# So sad for Olive



## jaimebpa1 (Nov 8, 2011)

Olive was spayed yesterday and she is not taking it very well. I picked her up around 4pm yesterday and is now 10am the next day and she hasn't moved yet. She just lays in a ball in her crate and whimpers every now and then. She has eaten a bit and is drinking, but only because the bowls are close enough she doesn't have to move. WHen I carry her outside to potty she just lays where i put her and cries until i bring her back to her crate. She hasn't peed or pooped at all since she's been home. I just called the vet because that is really freaking me out. They said if she is drinking then she'll pee at some point, even if she doesn't want to. If she doesn't pee by this afternoon I'm going to bring her back in. 
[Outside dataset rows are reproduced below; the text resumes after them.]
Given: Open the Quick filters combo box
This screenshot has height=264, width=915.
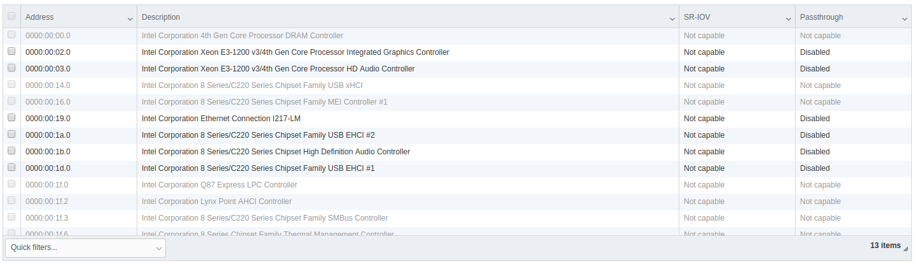Looking at the screenshot, I should 86,247.
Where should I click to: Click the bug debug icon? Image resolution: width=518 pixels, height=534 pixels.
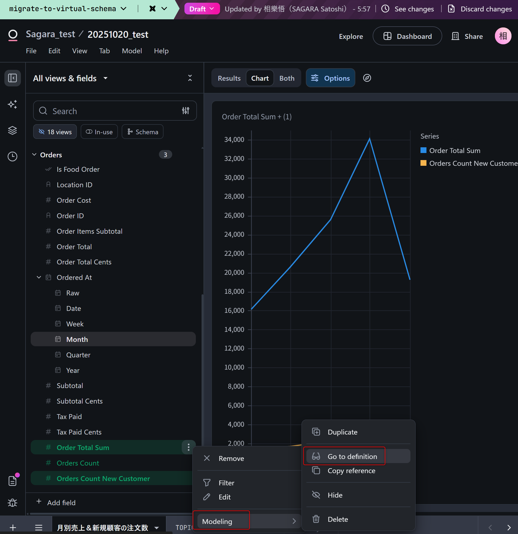(x=13, y=503)
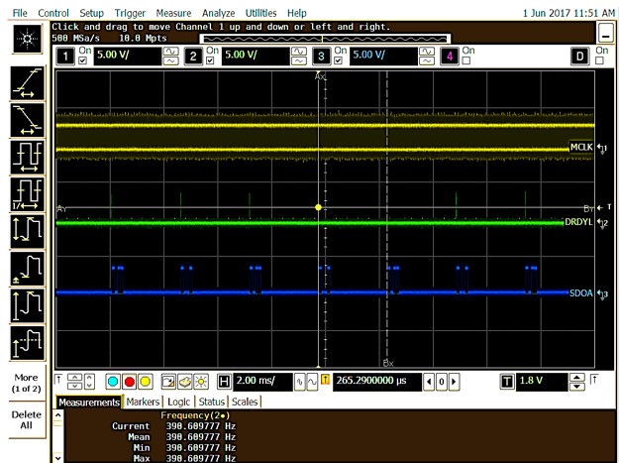The height and width of the screenshot is (463, 619).
Task: Open the Analyze menu
Action: [218, 12]
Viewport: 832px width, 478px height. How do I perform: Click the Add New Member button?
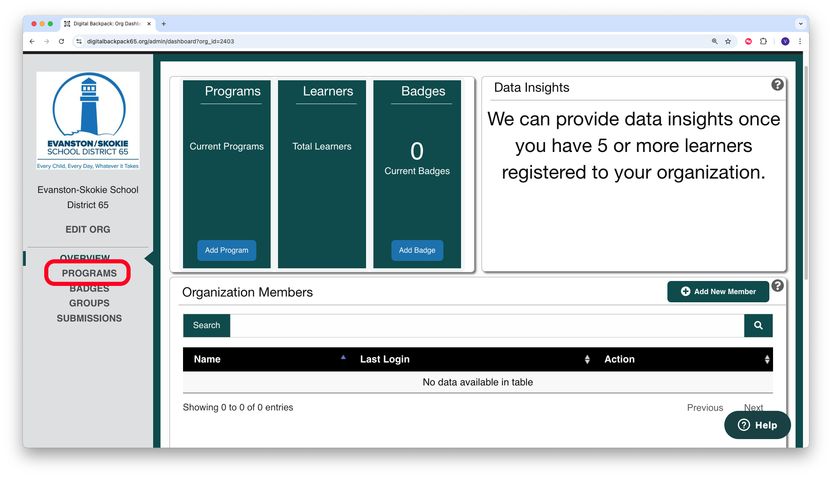pos(718,292)
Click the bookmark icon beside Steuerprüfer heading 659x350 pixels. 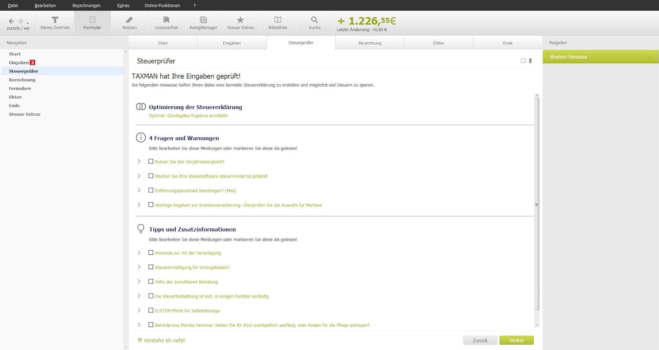click(x=530, y=61)
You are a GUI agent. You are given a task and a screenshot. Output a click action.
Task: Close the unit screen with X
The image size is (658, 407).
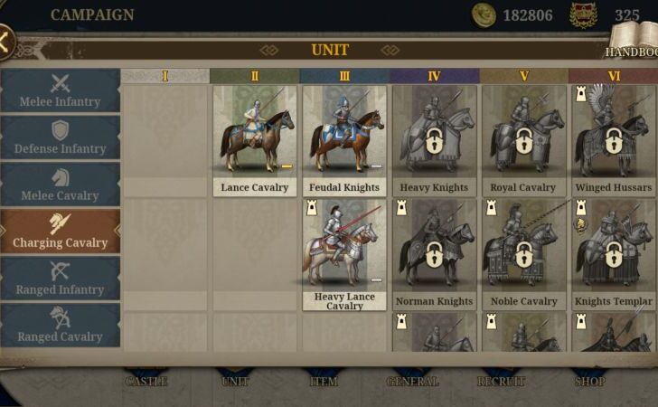click(x=5, y=43)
I know it's only a day in to her recovery and it will get better, but this is really stressful. To make it worse my husband is working all weekend and i am alone with both kids! AGH! It's very hot out so they can't play outside. They want me to take them swimming, but i can't leave Olive until she is peeing normally.


----------



## Beth Watkins (Jun 11, 2012)

Ohh no poor Olive  and poor you  such a shame! Hopefully she'll start to feel more herself soon! Lots of love x x x


----------



## jaimebpa1 (Nov 8, 2011)

She also had a hernia repaired so maybe she is hurting more than normal. I asked the vet for pain medication this morning, but she said she's rather not. As long as I leave Olive alone she sleeps so I'm trying to do that, but i keep wanting to see if she'll pee.


----------



## Scarlett (Dec 15, 2011)

Poor Olive! Scarlett was really out of it for a couple of days, didn't move much, and it did take her a while to poo after we came home. So hopefully what Olive is going through is normal - and now that I see she also had a hernia repaired, you are right, it may add to the recovery. As hard as it is, I hope that you don't worry too much! Keep us all posted, we will be thinking about Olive!


----------



## DONNA (Jan 7, 2011)

Dont worry im sure Buddy didnt wee or poo for 24 hrs !! And im sure it was only on the third day after he did a poo.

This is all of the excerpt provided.